DOCUMENT SEGMENT:
####

# fix cracked radiator or buy new?



## erik2282 (May 17, 2005)

97 altima 2.4L

Saw coolant on driveway. Opened hood and saw green coolant along the top of the radiator (look on your own car and you will see what I'm talking about, its the the plastic top part of the radiator). Ran engine until it reached normal operating temp. Inspected radiator and saw where the leak was coming from. The crack is about 2 inches long and about an 1 1/2 inch under the small neck where the radiator cap is. If i put my hand on the the radiator cap and put push down, it stops leaking cuz the small crack is closed. That got me thinkin that maybe I could seal it up. My question is, Is there a way to repair this without having to purchase a new radiator? Like maybe some kind of high-temp epoxy or something like that? I'm not sure if I want to go this route, though, cuz maybe the opoxy or whatever wont hold and it'll just blow right thru it, I dunno.... I'd really appreciate you guys' comments and responses. 
If you guys dont think that sealing it up would be a good idea and I should buy a new one, then you guys reccomend me some places to get a good deal on a quality radiator replacement. I dont want a alum raditor I want a regular one, oem if possible, but generic would be ok too as long is it a good quality.

####

REQUIRED TASKS:
A – Translate this sentence from the radiator thread into Spanish: "My question is, Is there a way to repair this without having to purchase a new radiator?"
B – Write out the radiator thread word for word, from "If you guys" up to and including "a good quality.".
C – Continue the radiator thread from the point at which it ends.

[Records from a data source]
####

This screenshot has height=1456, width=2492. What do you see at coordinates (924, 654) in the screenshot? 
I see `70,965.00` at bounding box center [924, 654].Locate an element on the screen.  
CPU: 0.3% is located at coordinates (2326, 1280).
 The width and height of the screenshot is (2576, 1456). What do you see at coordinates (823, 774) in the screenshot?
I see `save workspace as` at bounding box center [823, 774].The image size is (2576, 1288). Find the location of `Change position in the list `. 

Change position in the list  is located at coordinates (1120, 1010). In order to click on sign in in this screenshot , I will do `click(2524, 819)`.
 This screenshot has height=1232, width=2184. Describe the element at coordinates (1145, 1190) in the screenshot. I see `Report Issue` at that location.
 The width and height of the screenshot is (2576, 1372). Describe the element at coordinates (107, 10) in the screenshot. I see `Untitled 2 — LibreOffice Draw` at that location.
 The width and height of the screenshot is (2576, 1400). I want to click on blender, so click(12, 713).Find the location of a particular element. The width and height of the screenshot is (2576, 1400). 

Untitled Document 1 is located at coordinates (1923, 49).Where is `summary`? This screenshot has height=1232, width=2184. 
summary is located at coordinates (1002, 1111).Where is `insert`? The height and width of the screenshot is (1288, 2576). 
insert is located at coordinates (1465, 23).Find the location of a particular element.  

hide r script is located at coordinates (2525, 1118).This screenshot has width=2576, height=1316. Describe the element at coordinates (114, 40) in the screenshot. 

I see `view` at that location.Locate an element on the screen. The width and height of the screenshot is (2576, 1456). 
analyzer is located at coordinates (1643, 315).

####

EXPECTED RESPONSES:
A – Mi pregunta es: ¿hay alguna forma de reparar esto sin tener que comprar un radiador nuevo?

B –
If you guys dont think that sealing it up would be a good idea and I should buy a new one, then you guys reccomend me some places to get a good deal on a quality radiator replacement. I dont want a alum raditor I want a regular one, oem if possible, but generic would be ok too as long is it a good quality.

C –
sorry for the long post
thanks you guys.

erik


----------



## Darktide (Jul 29, 2004)

sealing up radiators isn't a good idea. Anything you use to seal it up could possilbe get into the cooling system and cause issues. Replacing the radiator is the best idea. Not to mention its pretty hard to seal one. Normally the best way is to have it welded shut but that could be expensive. Good luck with it though (sorry for being random, its 5am and i've slept 3 hours)


Darktide


----------



## erik2282 (May 17, 2005)

thanks for your response darktide.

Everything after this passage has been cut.